### Stored records
————

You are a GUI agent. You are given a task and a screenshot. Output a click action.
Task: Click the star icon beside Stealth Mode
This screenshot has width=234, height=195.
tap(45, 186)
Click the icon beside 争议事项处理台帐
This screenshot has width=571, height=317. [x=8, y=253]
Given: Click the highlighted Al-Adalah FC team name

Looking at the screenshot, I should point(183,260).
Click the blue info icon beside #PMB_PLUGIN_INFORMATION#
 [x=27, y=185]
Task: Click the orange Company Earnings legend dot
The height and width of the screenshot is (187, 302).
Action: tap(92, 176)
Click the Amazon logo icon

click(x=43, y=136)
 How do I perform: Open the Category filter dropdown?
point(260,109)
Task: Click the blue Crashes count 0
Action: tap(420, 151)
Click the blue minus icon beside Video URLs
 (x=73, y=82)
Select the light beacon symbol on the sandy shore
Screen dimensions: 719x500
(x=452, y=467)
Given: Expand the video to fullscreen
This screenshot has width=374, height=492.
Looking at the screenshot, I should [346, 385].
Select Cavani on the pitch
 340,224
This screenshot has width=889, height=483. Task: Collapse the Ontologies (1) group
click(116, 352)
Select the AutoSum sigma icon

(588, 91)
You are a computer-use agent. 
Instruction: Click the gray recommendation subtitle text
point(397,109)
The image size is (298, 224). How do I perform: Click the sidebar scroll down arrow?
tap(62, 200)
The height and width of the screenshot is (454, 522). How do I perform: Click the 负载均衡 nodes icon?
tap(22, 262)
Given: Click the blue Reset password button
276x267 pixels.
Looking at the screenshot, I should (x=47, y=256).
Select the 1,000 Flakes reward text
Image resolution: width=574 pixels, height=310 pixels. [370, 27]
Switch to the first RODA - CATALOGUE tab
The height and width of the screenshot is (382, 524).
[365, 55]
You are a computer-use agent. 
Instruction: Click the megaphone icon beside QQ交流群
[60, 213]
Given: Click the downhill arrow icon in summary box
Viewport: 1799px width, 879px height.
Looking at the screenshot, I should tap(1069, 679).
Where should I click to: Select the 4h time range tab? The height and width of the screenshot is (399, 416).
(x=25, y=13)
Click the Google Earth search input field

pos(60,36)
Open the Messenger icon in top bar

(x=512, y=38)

————

### Task goal
Please restate the records in full, word for word.

### Written answer
You are a GUI agent. You are given a task and a screenshot. Output a click action.
Task: Click the star icon beside Stealth Mode
This screenshot has width=234, height=195.
tap(45, 186)
Click the icon beside 争议事项处理台帐
This screenshot has width=571, height=317. [x=8, y=253]
Given: Click the highlighted Al-Adalah FC team name

Looking at the screenshot, I should point(183,260).
Click the blue info icon beside #PMB_PLUGIN_INFORMATION#
 [x=27, y=185]
Task: Click the orange Company Earnings legend dot
The height and width of the screenshot is (187, 302).
Action: tap(92, 176)
Click the Amazon logo icon

click(x=43, y=136)
 How do I perform: Open the Category filter dropdown?
point(260,109)
Task: Click the blue Crashes count 0
Action: tap(420, 151)
Click the blue minus icon beside Video URLs
 (x=73, y=82)
Select the light beacon symbol on the sandy shore
Screen dimensions: 719x500
(x=452, y=467)
Given: Expand the video to fullscreen
This screenshot has width=374, height=492.
Looking at the screenshot, I should [346, 385].
Select Cavani on the pitch
 340,224
This screenshot has width=889, height=483. Task: Collapse the Ontologies (1) group
click(116, 352)
Select the AutoSum sigma icon

(588, 91)
You are a computer-use agent. 
Instruction: Click the gray recommendation subtitle text
point(397,109)
The image size is (298, 224). How do I perform: Click the sidebar scroll down arrow?
tap(62, 200)
The height and width of the screenshot is (454, 522). How do I perform: Click the 负载均衡 nodes icon?
tap(22, 262)
Given: Click the blue Reset password button
276x267 pixels.
Looking at the screenshot, I should (x=47, y=256).
Select the 1,000 Flakes reward text
Image resolution: width=574 pixels, height=310 pixels. [370, 27]
Switch to the first RODA - CATALOGUE tab
The height and width of the screenshot is (382, 524).
[365, 55]
You are a computer-use agent. 
Instruction: Click the megaphone icon beside QQ交流群
[60, 213]
Given: Click the downhill arrow icon in summary box
Viewport: 1799px width, 879px height.
Looking at the screenshot, I should tap(1069, 679).
Where should I click to: Select the 4h time range tab? The height and width of the screenshot is (399, 416).
(x=25, y=13)
Click the Google Earth search input field

pos(60,36)
Open the Messenger icon in top bar

(x=512, y=38)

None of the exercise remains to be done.